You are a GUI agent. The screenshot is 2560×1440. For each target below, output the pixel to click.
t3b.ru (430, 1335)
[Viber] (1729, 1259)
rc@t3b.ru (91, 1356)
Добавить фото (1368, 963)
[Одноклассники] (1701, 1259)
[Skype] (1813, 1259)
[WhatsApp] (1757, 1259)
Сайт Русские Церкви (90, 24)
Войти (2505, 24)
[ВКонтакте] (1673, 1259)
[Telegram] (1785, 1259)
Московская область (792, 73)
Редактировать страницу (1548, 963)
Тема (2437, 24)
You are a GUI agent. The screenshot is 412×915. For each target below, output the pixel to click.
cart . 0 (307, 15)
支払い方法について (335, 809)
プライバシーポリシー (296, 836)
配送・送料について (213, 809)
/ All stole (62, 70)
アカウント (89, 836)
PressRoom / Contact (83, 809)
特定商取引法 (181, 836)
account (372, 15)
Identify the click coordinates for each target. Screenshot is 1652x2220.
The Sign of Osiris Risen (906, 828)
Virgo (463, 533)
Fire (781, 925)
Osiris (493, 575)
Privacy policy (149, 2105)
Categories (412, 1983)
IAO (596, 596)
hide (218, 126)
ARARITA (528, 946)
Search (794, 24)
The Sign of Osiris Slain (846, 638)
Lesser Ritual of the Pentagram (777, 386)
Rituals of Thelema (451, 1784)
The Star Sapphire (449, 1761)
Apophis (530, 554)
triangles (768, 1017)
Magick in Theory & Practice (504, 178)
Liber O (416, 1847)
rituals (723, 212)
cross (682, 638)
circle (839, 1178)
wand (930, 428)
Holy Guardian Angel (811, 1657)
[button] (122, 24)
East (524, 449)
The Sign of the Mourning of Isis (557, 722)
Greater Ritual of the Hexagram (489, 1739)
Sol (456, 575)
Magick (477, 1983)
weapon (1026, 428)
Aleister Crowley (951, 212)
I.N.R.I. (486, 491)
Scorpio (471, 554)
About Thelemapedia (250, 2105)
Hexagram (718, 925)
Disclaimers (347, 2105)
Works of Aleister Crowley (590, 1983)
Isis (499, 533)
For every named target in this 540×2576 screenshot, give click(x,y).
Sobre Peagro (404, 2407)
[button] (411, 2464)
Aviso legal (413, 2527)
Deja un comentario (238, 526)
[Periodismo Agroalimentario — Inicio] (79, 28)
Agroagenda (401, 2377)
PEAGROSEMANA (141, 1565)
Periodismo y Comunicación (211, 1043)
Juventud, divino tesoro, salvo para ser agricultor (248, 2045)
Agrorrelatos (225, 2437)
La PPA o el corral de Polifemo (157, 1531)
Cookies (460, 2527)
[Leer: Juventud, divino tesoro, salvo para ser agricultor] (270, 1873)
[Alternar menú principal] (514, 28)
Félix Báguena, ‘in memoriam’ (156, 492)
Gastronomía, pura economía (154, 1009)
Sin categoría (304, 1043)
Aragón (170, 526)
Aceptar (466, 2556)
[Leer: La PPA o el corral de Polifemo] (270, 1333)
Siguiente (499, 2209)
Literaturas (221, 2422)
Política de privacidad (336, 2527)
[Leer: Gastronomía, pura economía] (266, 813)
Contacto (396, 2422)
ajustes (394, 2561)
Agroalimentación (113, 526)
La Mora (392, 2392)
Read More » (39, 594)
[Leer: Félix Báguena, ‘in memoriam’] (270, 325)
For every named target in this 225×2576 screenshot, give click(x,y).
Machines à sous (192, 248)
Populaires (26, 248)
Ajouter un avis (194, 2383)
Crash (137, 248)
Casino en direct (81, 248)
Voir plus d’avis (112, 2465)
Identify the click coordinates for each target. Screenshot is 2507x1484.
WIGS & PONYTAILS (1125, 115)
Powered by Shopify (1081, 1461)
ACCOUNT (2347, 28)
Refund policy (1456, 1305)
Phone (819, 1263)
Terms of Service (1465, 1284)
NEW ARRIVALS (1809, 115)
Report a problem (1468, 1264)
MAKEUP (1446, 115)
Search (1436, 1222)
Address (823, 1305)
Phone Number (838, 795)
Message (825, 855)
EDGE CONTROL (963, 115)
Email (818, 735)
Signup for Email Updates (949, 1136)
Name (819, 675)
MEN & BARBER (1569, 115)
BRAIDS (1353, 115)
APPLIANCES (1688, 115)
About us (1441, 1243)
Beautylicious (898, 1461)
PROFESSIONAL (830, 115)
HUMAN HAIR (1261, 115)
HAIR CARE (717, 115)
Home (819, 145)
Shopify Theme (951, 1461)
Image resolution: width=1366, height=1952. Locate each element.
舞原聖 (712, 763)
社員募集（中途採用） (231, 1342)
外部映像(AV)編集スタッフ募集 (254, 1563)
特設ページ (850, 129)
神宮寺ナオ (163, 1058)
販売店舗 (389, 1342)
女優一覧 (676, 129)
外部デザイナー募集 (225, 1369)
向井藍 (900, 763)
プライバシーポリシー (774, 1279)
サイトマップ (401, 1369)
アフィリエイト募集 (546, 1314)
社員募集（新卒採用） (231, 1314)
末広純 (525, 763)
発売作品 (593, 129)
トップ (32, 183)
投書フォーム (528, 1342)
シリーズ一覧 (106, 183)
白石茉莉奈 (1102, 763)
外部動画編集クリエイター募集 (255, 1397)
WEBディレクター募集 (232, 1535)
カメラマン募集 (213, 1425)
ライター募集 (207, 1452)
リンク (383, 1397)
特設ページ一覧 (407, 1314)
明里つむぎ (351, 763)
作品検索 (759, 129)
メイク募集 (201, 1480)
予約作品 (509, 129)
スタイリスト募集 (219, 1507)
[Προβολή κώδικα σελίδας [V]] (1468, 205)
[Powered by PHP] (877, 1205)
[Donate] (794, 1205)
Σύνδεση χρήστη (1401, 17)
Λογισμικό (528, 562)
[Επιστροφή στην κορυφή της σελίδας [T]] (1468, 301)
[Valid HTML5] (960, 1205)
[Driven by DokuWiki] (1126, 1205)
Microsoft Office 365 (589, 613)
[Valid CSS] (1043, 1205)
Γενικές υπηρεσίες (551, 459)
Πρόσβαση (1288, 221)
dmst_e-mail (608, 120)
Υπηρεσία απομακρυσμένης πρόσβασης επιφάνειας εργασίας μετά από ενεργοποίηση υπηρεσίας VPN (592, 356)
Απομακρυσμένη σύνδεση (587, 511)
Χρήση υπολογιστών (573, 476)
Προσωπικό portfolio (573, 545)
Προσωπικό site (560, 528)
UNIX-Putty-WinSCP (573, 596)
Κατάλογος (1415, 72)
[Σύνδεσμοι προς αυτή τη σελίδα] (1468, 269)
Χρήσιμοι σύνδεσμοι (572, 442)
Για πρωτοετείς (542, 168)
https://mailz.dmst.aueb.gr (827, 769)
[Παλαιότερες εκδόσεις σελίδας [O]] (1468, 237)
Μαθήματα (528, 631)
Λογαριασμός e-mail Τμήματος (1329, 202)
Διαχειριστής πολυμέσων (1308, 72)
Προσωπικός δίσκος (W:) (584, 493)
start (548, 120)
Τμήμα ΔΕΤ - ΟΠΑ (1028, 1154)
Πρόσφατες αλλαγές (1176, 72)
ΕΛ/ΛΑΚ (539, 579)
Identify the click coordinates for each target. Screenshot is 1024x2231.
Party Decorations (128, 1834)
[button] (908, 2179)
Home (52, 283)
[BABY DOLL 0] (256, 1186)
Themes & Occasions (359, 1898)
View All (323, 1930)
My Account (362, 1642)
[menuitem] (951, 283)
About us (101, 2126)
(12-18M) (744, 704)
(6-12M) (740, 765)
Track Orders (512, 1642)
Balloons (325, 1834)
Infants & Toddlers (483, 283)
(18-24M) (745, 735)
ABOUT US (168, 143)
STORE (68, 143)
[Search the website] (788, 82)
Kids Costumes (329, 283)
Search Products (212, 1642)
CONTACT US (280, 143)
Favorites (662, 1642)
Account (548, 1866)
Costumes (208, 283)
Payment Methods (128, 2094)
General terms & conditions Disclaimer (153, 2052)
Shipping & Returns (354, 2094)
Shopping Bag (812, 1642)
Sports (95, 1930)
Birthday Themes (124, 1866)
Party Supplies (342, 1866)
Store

= What is required =
When you reach the line in the material above that holds "[Одноклассники] (1701, 1259)", begin reproducing lines exactly, and stop after the line that holds "account (372, 15)".

= Answer to this task =
[Одноклассники] (1701, 1259)
[Skype] (1813, 1259)
[WhatsApp] (1757, 1259)
Сайт Русские Церкви (90, 24)
Войти (2505, 24)
[ВКонтакте] (1673, 1259)
[Telegram] (1785, 1259)
Московская область (792, 73)
Редактировать страницу (1548, 963)
Тема (2437, 24)
You are a GUI agent. The screenshot is 412×915. For each target below, output the pixel to click.
cart . 0 (307, 15)
支払い方法について (335, 809)
プライバシーポリシー (296, 836)
配送・送料について (213, 809)
/ All stole (62, 70)
アカウント (89, 836)
PressRoom / Contact (83, 809)
特定商取引法 (181, 836)
account (372, 15)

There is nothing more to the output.